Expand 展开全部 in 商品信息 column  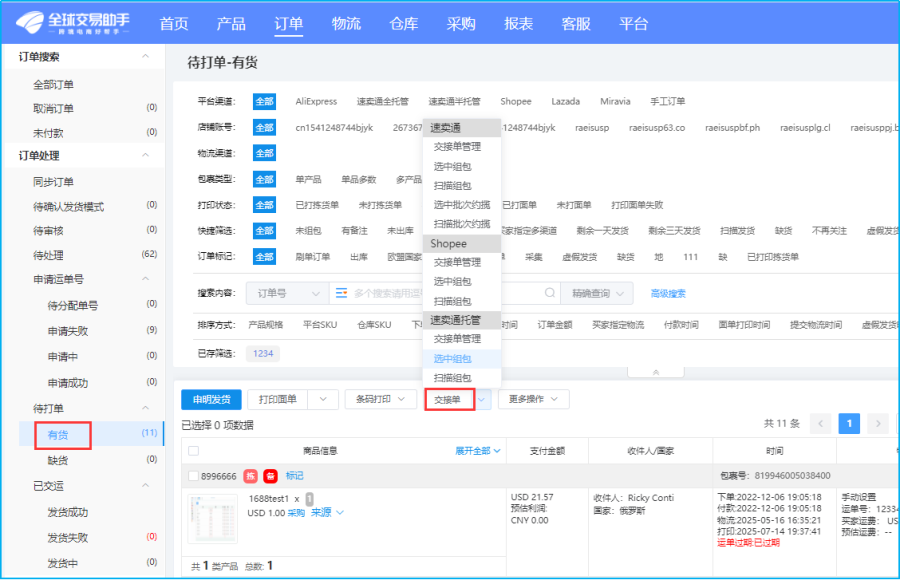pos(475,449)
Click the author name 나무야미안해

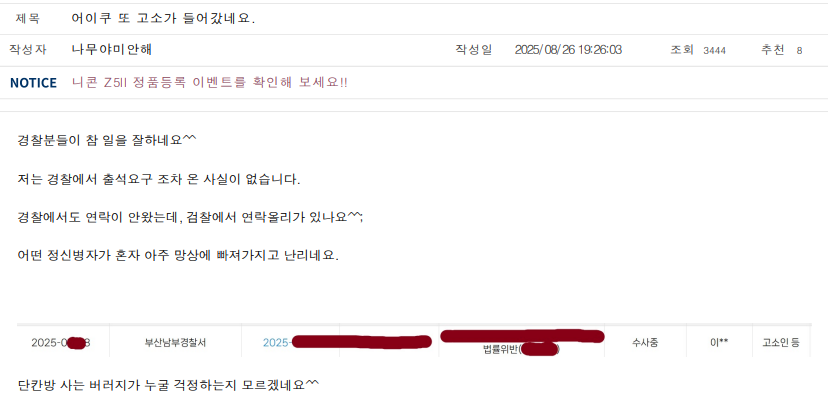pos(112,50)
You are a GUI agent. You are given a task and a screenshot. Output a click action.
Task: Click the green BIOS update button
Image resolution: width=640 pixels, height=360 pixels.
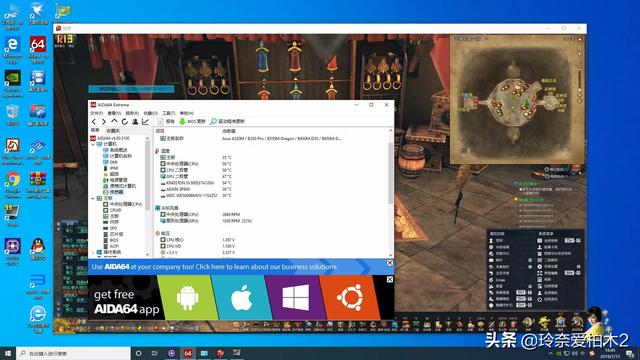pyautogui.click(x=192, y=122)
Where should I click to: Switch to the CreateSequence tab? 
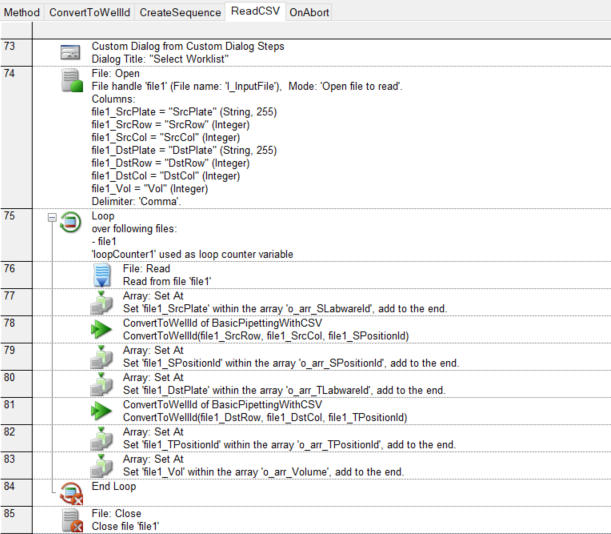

- - - -

Exactly the lines from the one containing "You are a GUI" through the last line of the material above, both included and free of pictures, should make up your answer, please.

You are a GUI agent. You are given a task and a screenshot. Output a click action.
Task: Click the green BIOS update button
Image resolution: width=640 pixels, height=360 pixels.
pyautogui.click(x=192, y=122)
Where should I click to: Switch to the CreateSequence tab? 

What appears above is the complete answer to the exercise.